▶ **What you are asked to do**:
Rewrite the items below, swapping "blue" for "green" and changing nothing else. Leave the pictures out.
Begin Entries provided
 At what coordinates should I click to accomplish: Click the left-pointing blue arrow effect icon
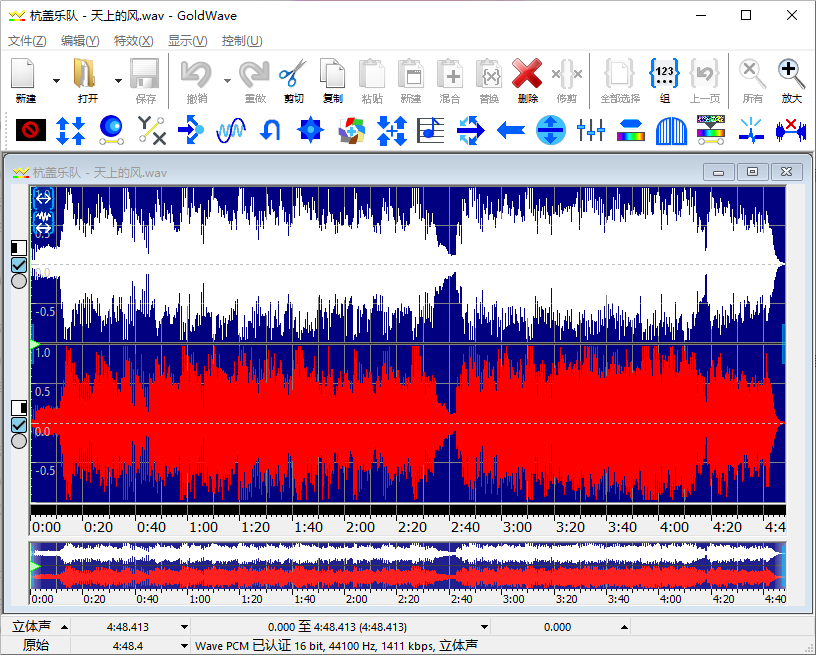[511, 130]
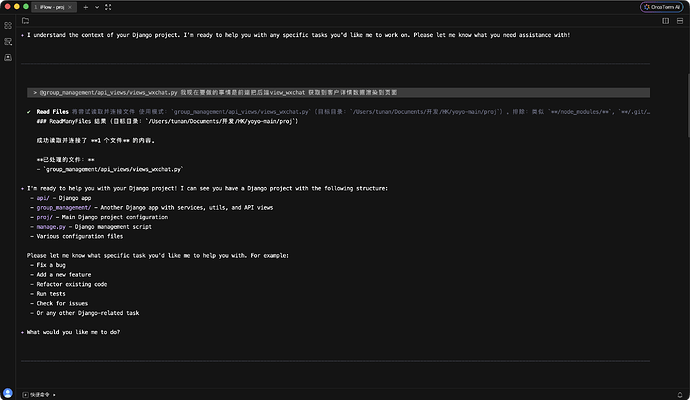Click the folder icon above terminal
The image size is (690, 400).
pos(26,21)
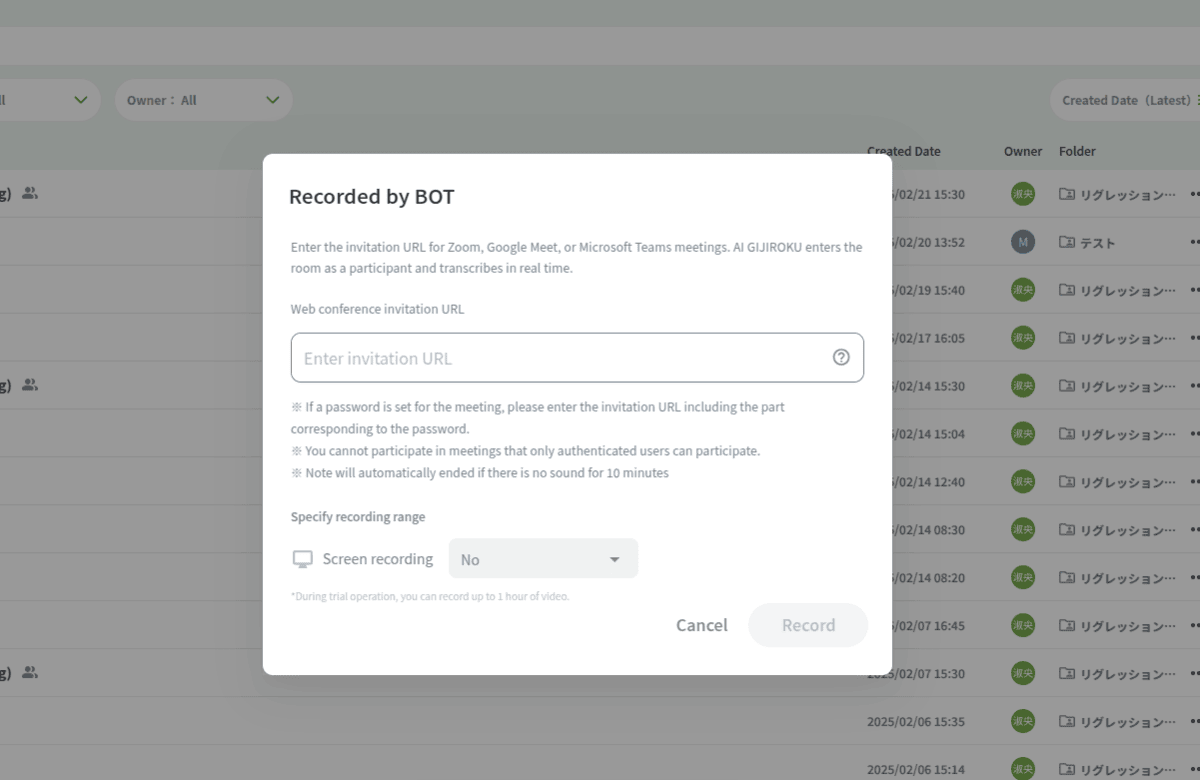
End Entries provided
▶ **Completed exercise**:
 At what coordinates should I click to accomplish: Click the left-pointing green arrow effect icon
[511, 130]
Click the folder icon above terminal
The image size is (690, 400).
pos(26,21)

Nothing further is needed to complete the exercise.